**Set task**
Update the entries below by changing "sidebar toggle" to "menu button" and leaving everything else as it is. Leave the pictures out of your version.
*****
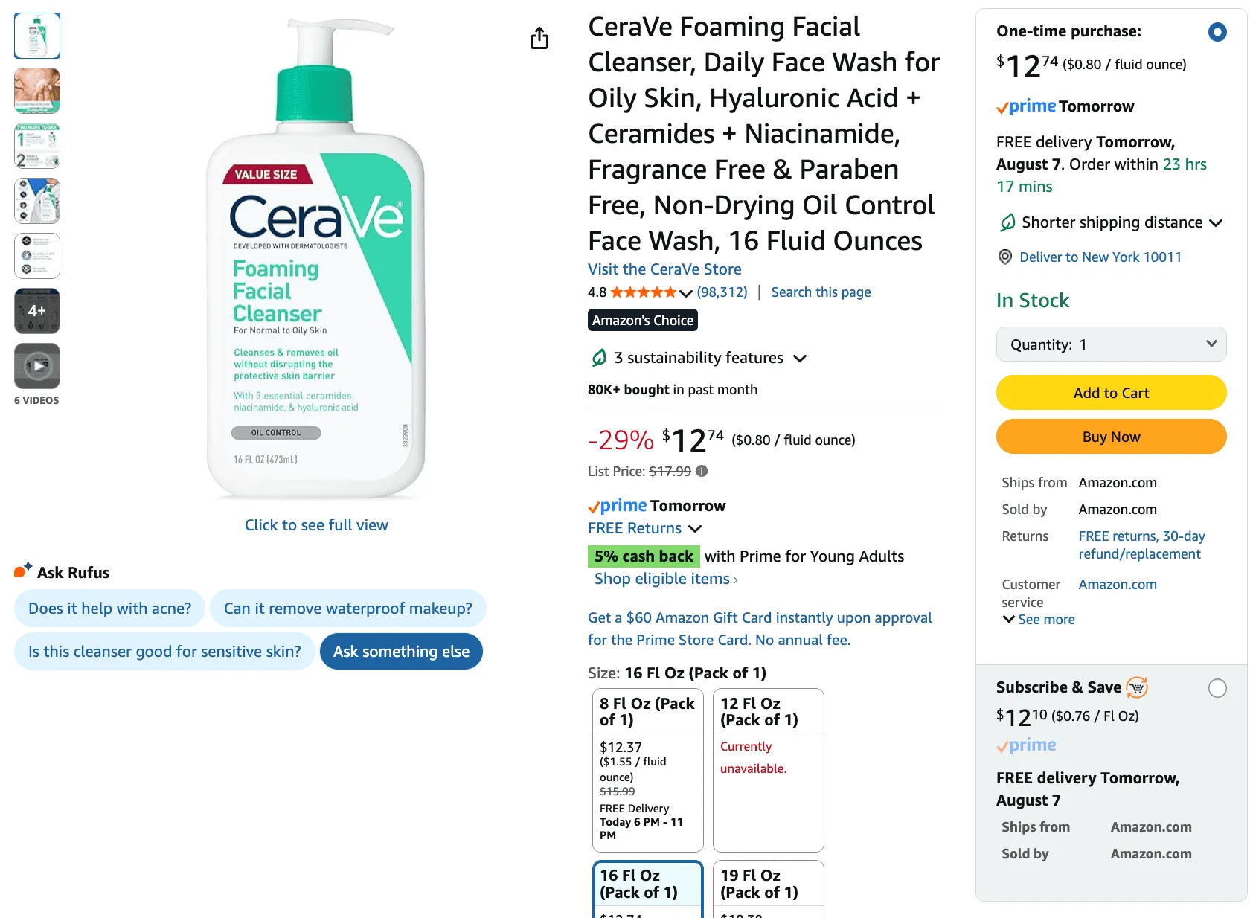Screen dimensions: 1253x918
Task: Ask Rufus "Does it help with acne?"
Action: coord(109,609)
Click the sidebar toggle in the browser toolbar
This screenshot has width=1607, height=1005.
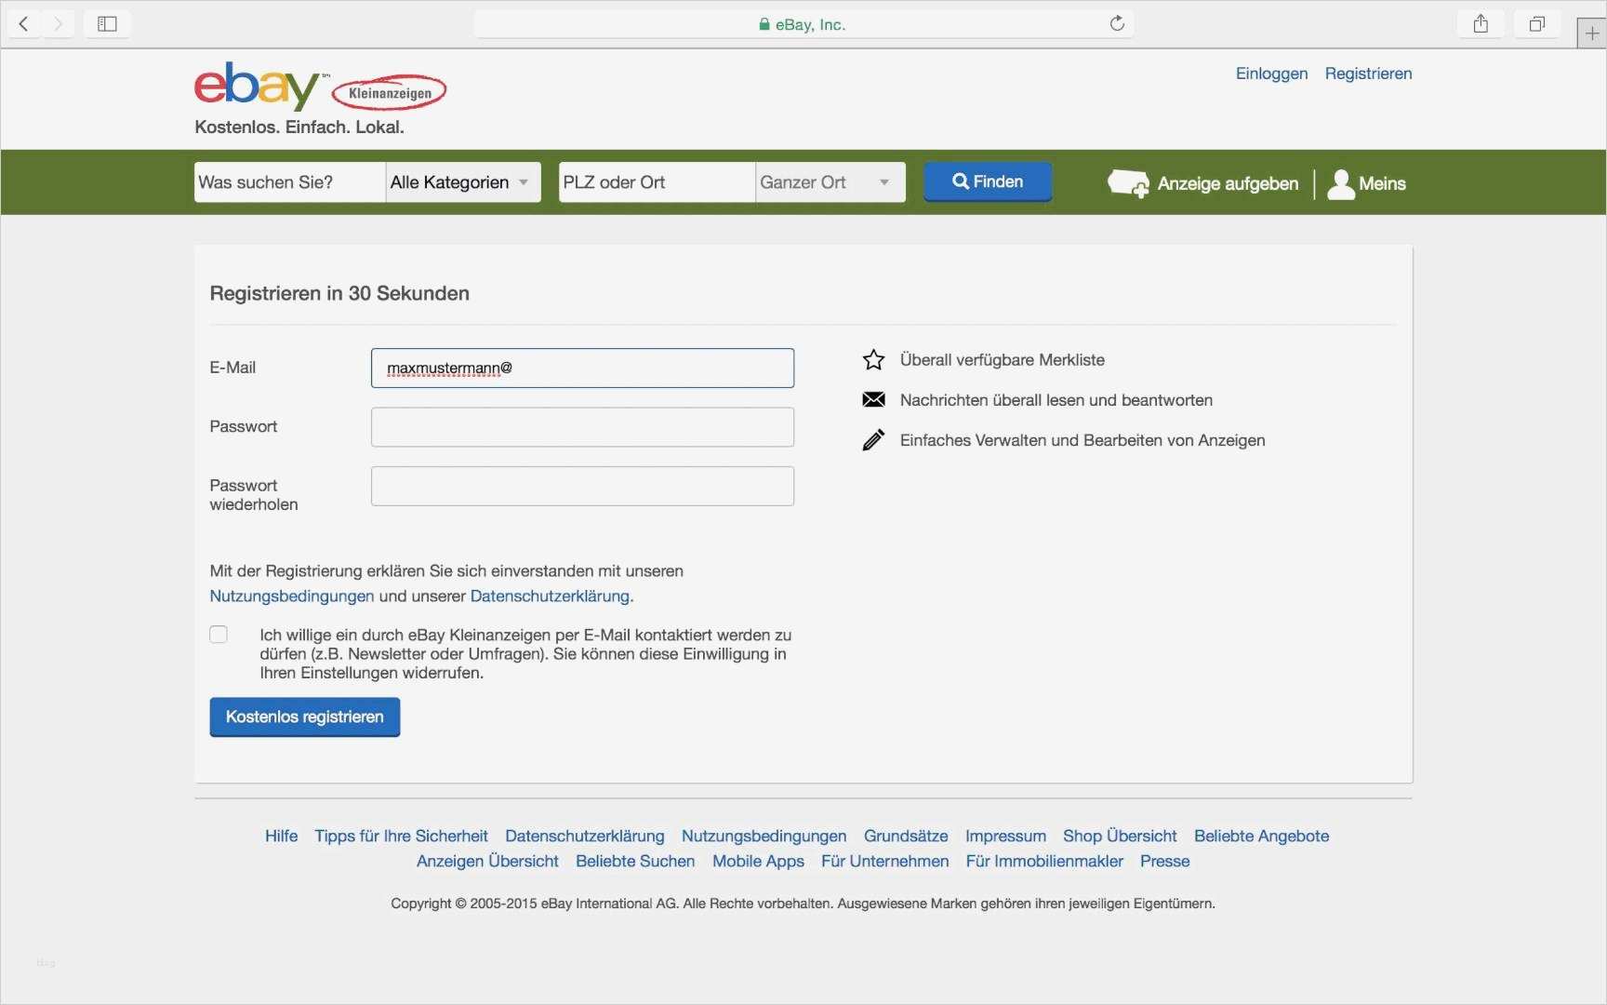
*****
**Output for this task**
Screen dimensions: 1253x918
Task: Ask Rufus "Does it help with acne?"
Action: coord(109,609)
Click the menu button in the browser toolbar
This screenshot has width=1607, height=1005.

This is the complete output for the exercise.